Gazon vert pâle
Ce sera le premier grand événement sportif vraiment écolo, annonce le gouvernement. Pourtant, malgré des efforts inédits, les avancées resteront très limitées.
dans l’hebdo N° 966 Acheter ce numéro
« Avant même son coup d’envoi officiel, la sixième édition de la Coupe du monde de rugby fait une entrée remarquable dans les annales de l’environnement, en tant que première grand-messe sportive internationale conçue comme un modèle en termes d’écoévénement. » C’est l’accroche tonitruante du communiqué de presse diffusé la semaine dernière par le cabinet du ministre de l’Écologie, Jean-Louis Borloo. La France se décerne le titre de championne du monde du sport vert avant même que débarquent les cohortes de touristes venues des antipodes ou que le premier gobelet en plastique n’ait été jeté au sol.
Syndrome d’une France qui réinvente tout et d’une classe politique rompue à la récupération expresse : le ministre passe à la trappe les précédents notoires Jeux olympiques de Sydney (2000), Coupe du monde de football en Allemagne (2006), etc. qui avaient fait de l’impact environnemental de l’événement un axe de leur engagement, sinon de leur communication, et se prévaut de l’effort des dix villes françaises hôtes de la compétition. « Alors qu’aucune d’entre elles n’a reçu le moindre soutien financier de l’État » , s’élève Maud Lelièvre, adjointe verte à Saint-Denis.
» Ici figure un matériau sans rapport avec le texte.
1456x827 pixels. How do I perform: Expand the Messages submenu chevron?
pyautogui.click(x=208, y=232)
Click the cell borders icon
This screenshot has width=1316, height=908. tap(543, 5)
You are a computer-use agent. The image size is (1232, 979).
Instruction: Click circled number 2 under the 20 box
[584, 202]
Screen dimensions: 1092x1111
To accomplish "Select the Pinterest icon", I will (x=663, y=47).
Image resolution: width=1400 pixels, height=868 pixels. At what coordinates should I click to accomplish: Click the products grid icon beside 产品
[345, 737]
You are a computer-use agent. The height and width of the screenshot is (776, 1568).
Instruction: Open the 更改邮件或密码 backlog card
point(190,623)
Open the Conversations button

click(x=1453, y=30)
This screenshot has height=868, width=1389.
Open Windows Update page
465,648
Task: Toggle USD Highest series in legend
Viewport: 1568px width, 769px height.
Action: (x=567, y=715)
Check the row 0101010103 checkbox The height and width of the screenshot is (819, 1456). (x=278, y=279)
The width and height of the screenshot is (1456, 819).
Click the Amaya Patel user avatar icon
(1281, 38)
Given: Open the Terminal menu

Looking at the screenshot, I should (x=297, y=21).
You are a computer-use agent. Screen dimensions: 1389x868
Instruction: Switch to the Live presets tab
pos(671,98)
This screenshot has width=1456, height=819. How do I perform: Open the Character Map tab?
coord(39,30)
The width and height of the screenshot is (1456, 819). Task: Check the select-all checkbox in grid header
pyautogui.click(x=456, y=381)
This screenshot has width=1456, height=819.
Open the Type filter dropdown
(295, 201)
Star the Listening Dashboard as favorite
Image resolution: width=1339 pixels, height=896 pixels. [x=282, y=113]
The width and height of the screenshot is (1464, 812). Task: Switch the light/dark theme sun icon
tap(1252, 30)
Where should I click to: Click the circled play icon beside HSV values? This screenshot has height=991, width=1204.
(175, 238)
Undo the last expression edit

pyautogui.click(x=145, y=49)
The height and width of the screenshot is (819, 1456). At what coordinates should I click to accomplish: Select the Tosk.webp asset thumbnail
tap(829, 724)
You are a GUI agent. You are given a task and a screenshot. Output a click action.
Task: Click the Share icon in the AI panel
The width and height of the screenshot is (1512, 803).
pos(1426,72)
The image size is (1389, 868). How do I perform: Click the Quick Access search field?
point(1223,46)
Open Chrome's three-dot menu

Écologiquement en pointe depuis 2001, la ville du Stade de France indique avoir été à l’initiative, depuis un an et demi, du « verdissement » des actions des autres villes hôtes autour de la coupe du monde passation des marchés publics, collecte des déchets, transports doux, restauration équitable, etc.
Ensuite, le « modèle de grand-messe » se résume en un programme d’accompagnement de l’événement (et non pas engagé à sa conception) par l’Agence de l’environnement et de la maîtrise de l’énergie (Ademe), les villes hôtes et certains partenaires (mécènes, instances sportives, etc.).
L’Ademe a réalisé un « bilan carbone » de l’événement (une première, à cette échelle) : le calcul de la quantité totale de CO2 générée par toutes les activités qui lui sont liées matchs, déplacements, restauration, etc. Au total, 570 000 tonnes, mais dont seulement 8 % dus à la compétition elle-même, et 84 % pour le transport des personnes ! Principale mesure de limitation de cet impact, le recours au rail pour le déplacement des délégations sportives sur le sol français. Économie : 1 000 tonnes de CO2 ! L’Ademe n’estime pas le gain total des actions. « Nous n’avons pas accès à toutes les données, justifie Pierre Galio, chef du projet. Et notamment la répercussion, dans la durée, des nombreuses actions de sensibilisation engagées. »
On voit cependant mal comment ces efforts pourraient compenser ne serait-ce que 1 % de l’impact climatique total de l’événement, alors qu’aucune mesure spécifique ne concerne les énormes émissions du transport aérien. La Rugby World Cup (RWC), propriétaire de l’événement, a décliné les sollicitations afin de ne pas brouiller son plan de communication, engagée qu’elle est auprès du Programme alimentaire mondial. La Fédération française de rugby, pourtant conviée par Jean-Louis Borloo et l’Ademe à se féliciter de l’effort environnemental entrepris, fait savoir au téléphone « qu’elle n’est pas impliquée, il faut voir le comité d’organisation » [^2]. Un rapide calcul montre cependant qu’une compensation (par des projets de reforestation, par exemple) n’aurait représenté un coût que de l’ordre de 10 millions d’euros, à raison de 20 euros (prix fort) la tonne de CO2 . L’école de commerce Essec évalue les retombées de la Coupe à 8 milliards d’euros sur quatre ans. Et une contribution des spectateurs, incluse dans le prix des billets d’entrée aux stades ? « Notre proposition est arrivée trop tard, reconnaît Pierre Galio, le plan de financement des organisateurs était déjà bouclé… »
Pour que « l’entrée remarquable dans les annales de l’environnement » ne se traduise pas par un microbilan, il faudra donc compter sur la conscience citoyenne des spectateurs : 250 000 « passeports de l’écosupporter » leur seront distribués, ils y trouveront l’adresse de sites Internet pour compenser leurs émissions de CO2 ([^3]).
[^2]: Aucune trace d’un souci environnemental sur les sites de la RWC et de la FFR.